The Credential Helper Pattern

Git supports custom credential helpers via the GIT_ASKPASS environment variable or the credential.helper configuration option. A credential helper is any executable that outputs username and password lines when git needs authentication.

The pattern:

  1. Generate a short-lived GitHub App installation token on the server
  2. Write a temporary shell script that echoes the token as git credentials
  3. Pass the script path to git via -c credential.helper=!<path>
  4. Run the git operation (clone, pull, or push)
  5. Delete the credential helper in a finally block

Here is the credential helper writer from session-sync.ts:

function writeCredentialHelper(token: string): string {
  const helperPath = randomCredentialPath();
  writeFileSync(
    helperPath,
    `#!/bin/sh\necho "username=x-access-token"\necho "password=${token}"`,
    { mode: 0o700 },
  );
  return helperPath;
}

The x-access-token username is GitHub's convention for installation token authentication.

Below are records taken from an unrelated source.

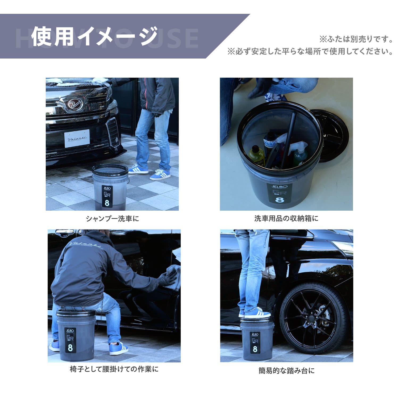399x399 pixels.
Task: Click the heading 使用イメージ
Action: pyautogui.click(x=94, y=37)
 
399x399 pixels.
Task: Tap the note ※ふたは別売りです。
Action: pyautogui.click(x=356, y=39)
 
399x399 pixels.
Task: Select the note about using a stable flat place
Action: pyautogui.click(x=310, y=51)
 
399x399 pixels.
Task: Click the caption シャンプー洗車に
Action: pyautogui.click(x=112, y=219)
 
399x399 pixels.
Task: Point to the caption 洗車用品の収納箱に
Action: pyautogui.click(x=286, y=218)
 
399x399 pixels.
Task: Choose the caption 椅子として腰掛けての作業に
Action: pyautogui.click(x=114, y=369)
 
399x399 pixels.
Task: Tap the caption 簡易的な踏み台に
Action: pyautogui.click(x=286, y=371)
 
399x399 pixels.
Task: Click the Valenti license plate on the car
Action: pyautogui.click(x=77, y=138)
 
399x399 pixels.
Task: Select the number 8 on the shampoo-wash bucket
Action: pyautogui.click(x=107, y=203)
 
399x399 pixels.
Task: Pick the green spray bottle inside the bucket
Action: pyautogui.click(x=300, y=156)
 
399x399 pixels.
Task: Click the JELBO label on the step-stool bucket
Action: pyautogui.click(x=255, y=334)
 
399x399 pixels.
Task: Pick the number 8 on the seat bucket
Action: pyautogui.click(x=70, y=348)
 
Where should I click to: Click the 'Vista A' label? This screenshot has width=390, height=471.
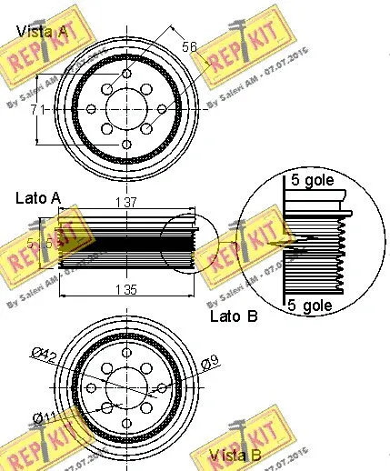(42, 32)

The shell script is executable (0o700) and owned by the process user.

The cleanup is unconditional:

function cleanupCredentialHelper(helperPath: string): void {
  try {
    unlinkSync(helperPath);
  } catch {
    // Best-effort cleanup
  }
}

Every git operation wraps the credential lifecycle in a try/finally:

let helperPath: string | null = null;
try {
  const token = await generateInstallationToken(installationId);
  helperPath = writeCredentialHelper(token);

  execFileSync("git", [
    "-c", `credential.helper=!${helperPath}`,
    "pull", "--no-rebase", "--autostash",
  ], { cwd: workspacePath, stdio: "pipe", timeout: 60_000 });
} catch (err) {
  log.warn({ err, userId }, "Sync pull failed — continuing with local state");
} finally {
  if (helperPath) cleanupCredentialHelper(helperPath);
}

The credential helper exists on disk for the duration of the git operation — seconds for pulls and pushes, up to two minutes for initial clones. After the finally block, the token is gone.

Security Hardening

Randomized paths prevent symlink attacks

If the credential helper path were predictable (e.g., /tmp/git-credentials), an attacker with write access to /tmp could plant a symlink before the helper is written. The writeFileSync call would follow the symlink and overwrite the target file, or the attacker could read the token from the known path.

The path uses crypto.randomUUID():

export function randomCredentialPath(): string {
  return `/tmp/git-cred-${randomUUID()}`;
}

The UUID is generated by Node's crypto module, which uses the operating system's cryptographic random number generator. The path is unpredictable — an attacker cannot race the write.

UUID validation prevents path traversal

Every function that takes a userId parameter validates it against a UUID regex before constructing file paths:

const UUID_RE = /^[0-9a-f]{8}-[0-9a-f]{4}-[0-9a-f]{4}-[0-9a-f]{4}-[0-9a-f]{12}$/i;

if (!UUID_RE.test(userId)) {
  throw new Error(`Invalid userId format: ${userId}`);
}

const workspacePath = join(getWorkspacesRoot(), userId);

Without this check, a userId of ../../etc would construct a workspace path outside the expected directory. The UUID regex enforces that userId contains only hex characters and hyphens — no path separators, no dots, no special characters.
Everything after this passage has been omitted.